Recently, we have been completing a review: Composed Multi-modal Retrieval: A Survey of Approaches and Applications. For more details, please see
CMR page.
This repo is used for recording and tracking recent Composed Multi-modal Retrieval (CMR) works, including Composed Image Retrieval (CIR), Composed Video Retrieval (CVR), Composed Person Retrieval (CPR), etc.
The survey can be found
here.
(2) Explainable artificial intelligence is an important research direction, and the Concept Bottleneck Model (CBM) is a current promising research paradigm.
CBMs typically involve a layer preceding the final fully connected classifier, where each neuron corresponds to a concept that can be interpreted by humans. CBMs also show advantages in improving accuracy through human intervention during testing.
We are maintaining a GitHub repository
CBM page, aiming to keep pace with its rapidly evolving. The survey can be found
Concept Bottleneck Models for Explainable Decision Making: A Survey of Progress, Taxonomy and Future Directions.

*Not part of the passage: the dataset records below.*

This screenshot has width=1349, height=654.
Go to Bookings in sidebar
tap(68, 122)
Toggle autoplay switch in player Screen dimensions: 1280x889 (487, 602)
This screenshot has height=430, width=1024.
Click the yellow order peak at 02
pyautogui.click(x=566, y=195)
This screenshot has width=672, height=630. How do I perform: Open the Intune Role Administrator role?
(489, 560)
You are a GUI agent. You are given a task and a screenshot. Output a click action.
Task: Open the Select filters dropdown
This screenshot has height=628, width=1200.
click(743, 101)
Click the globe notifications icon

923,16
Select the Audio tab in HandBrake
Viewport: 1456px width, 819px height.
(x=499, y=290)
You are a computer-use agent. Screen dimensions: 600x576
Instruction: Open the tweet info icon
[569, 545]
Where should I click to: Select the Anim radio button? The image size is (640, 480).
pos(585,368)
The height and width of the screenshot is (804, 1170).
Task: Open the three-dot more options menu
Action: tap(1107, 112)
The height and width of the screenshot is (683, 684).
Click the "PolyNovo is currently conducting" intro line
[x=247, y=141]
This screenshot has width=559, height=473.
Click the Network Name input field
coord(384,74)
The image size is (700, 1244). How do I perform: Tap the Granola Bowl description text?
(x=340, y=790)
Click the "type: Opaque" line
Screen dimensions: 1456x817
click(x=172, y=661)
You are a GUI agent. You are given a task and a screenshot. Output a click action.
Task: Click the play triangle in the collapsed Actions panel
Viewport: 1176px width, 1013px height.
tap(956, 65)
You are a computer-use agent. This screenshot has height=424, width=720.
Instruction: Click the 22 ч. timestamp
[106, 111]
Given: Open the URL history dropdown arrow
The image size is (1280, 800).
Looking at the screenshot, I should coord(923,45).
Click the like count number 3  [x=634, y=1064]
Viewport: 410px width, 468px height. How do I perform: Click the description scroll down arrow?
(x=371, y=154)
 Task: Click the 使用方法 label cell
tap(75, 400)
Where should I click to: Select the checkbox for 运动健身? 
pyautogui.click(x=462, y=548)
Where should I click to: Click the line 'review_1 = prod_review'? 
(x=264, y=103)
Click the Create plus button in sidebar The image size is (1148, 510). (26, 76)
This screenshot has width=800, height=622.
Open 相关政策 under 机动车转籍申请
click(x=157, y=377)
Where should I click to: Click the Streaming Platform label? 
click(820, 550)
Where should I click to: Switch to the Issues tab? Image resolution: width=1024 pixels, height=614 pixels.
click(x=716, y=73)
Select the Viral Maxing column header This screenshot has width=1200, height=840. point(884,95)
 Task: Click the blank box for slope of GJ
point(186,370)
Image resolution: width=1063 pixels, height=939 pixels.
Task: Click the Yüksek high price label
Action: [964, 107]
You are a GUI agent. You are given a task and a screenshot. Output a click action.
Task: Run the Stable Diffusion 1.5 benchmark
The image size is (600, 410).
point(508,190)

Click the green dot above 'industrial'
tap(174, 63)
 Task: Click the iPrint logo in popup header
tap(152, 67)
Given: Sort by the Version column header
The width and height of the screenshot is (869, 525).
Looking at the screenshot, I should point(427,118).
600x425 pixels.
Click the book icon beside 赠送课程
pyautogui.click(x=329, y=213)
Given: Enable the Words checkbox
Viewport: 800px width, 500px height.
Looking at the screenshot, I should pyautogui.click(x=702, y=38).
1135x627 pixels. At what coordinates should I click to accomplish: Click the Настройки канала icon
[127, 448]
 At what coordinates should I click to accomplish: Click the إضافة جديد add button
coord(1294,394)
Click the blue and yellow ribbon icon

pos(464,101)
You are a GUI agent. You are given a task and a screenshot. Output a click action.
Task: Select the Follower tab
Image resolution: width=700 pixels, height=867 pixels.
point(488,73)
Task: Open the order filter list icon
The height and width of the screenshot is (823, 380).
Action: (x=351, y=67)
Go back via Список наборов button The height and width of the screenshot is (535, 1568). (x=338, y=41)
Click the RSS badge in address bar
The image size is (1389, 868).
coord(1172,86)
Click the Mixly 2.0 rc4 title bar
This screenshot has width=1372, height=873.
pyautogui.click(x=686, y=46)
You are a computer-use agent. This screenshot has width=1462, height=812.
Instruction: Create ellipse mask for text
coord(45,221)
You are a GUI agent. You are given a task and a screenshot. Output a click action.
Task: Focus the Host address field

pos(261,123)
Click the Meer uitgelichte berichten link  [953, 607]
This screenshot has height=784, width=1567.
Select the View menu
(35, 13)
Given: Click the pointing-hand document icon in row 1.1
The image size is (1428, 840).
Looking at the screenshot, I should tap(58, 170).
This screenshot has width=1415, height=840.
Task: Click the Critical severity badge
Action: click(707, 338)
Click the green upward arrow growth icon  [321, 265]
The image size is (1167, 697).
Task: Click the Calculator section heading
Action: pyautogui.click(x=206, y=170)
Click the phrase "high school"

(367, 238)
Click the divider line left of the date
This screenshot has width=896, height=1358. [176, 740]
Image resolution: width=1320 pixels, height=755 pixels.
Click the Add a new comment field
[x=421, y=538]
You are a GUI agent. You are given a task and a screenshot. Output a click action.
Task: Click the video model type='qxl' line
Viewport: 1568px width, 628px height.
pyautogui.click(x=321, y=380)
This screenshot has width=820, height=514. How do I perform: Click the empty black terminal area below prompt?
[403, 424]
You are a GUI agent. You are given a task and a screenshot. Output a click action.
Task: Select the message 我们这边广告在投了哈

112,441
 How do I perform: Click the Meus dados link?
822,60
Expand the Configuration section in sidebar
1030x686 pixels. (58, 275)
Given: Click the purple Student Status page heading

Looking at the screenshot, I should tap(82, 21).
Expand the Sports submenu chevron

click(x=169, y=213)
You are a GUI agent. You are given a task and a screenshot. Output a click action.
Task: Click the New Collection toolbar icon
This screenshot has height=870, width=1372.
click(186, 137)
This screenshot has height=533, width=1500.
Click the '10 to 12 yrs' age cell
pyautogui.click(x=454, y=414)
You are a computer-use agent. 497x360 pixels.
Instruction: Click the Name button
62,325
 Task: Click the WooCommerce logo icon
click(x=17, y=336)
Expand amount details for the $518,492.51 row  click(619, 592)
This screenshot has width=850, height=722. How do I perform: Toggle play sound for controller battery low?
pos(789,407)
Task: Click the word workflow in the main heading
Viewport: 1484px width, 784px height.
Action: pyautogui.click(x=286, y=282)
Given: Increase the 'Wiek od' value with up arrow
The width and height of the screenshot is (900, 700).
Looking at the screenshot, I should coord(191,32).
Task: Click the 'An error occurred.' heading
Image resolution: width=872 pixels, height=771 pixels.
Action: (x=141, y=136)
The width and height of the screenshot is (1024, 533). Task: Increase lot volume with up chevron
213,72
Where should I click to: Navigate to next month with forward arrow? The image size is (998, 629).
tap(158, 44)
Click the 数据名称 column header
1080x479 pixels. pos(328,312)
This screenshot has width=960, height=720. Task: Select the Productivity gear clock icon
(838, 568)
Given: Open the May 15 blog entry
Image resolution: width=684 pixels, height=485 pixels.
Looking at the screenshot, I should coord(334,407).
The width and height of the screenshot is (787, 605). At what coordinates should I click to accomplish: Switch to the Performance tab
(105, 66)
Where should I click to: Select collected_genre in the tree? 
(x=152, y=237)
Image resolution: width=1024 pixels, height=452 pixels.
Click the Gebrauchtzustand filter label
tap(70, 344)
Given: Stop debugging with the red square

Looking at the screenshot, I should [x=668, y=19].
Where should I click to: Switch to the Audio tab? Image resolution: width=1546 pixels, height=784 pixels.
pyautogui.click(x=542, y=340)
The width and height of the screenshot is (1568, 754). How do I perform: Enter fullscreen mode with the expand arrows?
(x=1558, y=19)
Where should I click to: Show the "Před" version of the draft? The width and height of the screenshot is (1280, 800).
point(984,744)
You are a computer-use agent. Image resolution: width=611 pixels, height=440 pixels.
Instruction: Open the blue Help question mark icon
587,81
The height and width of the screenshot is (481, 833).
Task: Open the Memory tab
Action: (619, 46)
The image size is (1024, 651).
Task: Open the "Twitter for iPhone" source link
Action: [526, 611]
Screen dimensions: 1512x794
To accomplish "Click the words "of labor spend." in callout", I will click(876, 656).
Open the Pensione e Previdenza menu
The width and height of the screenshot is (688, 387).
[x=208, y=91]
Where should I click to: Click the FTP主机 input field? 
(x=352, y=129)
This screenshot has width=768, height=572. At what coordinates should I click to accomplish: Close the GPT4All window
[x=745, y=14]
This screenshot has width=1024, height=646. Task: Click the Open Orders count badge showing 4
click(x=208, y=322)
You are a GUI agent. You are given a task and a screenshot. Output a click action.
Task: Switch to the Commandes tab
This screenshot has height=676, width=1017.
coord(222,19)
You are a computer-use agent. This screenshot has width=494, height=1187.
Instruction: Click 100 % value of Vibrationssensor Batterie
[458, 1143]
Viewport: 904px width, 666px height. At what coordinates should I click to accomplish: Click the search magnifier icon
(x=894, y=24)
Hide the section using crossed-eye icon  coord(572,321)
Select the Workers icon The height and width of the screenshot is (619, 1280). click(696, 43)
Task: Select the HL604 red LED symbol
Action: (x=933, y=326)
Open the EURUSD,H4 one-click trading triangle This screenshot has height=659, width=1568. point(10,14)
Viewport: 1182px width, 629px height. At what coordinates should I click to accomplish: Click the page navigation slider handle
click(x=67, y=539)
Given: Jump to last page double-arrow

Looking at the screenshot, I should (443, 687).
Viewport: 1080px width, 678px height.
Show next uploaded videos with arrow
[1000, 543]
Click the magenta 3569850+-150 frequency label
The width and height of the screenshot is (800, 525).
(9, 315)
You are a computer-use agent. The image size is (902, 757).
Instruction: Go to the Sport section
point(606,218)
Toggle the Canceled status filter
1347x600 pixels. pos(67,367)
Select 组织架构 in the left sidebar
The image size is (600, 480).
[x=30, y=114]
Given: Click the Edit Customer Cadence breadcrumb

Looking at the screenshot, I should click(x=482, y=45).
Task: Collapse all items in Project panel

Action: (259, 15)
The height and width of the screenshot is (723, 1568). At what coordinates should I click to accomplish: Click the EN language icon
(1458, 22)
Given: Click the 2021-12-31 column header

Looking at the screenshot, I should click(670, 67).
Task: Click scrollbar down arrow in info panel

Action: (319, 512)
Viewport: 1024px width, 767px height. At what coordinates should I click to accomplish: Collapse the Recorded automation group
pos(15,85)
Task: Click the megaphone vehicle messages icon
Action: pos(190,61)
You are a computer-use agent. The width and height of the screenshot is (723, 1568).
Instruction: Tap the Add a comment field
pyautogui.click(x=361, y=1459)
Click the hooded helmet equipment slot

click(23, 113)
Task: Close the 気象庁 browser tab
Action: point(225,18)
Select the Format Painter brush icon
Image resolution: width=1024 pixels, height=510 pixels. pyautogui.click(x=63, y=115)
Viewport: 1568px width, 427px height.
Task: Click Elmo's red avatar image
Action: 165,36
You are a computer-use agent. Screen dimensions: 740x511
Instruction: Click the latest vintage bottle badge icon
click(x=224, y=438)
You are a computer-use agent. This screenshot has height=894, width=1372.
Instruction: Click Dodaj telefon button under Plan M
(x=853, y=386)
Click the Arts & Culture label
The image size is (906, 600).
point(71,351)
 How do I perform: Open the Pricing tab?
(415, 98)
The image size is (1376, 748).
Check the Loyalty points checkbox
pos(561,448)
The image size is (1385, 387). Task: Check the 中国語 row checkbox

(3) I am also actively exploring
LLM- and Agent-based medical intelligence, with a particular focus on adapting large language models to downstream clinical applications. Representative directions include clinical decision support, auxiliary diagnosis, medical report generation, ICD coding, medical text processing, hallucination evaluation, and retrieval-augmented clinical reasoning. More recently, I have been interested in advanced agentic systems that integrate domain-specific skills, self-learned knowledge, tool use, retrieval modules, and multi-agent collaboration, aiming to build more reliable, interpretable, and clinically useful AI systems for real-world medical scenarios.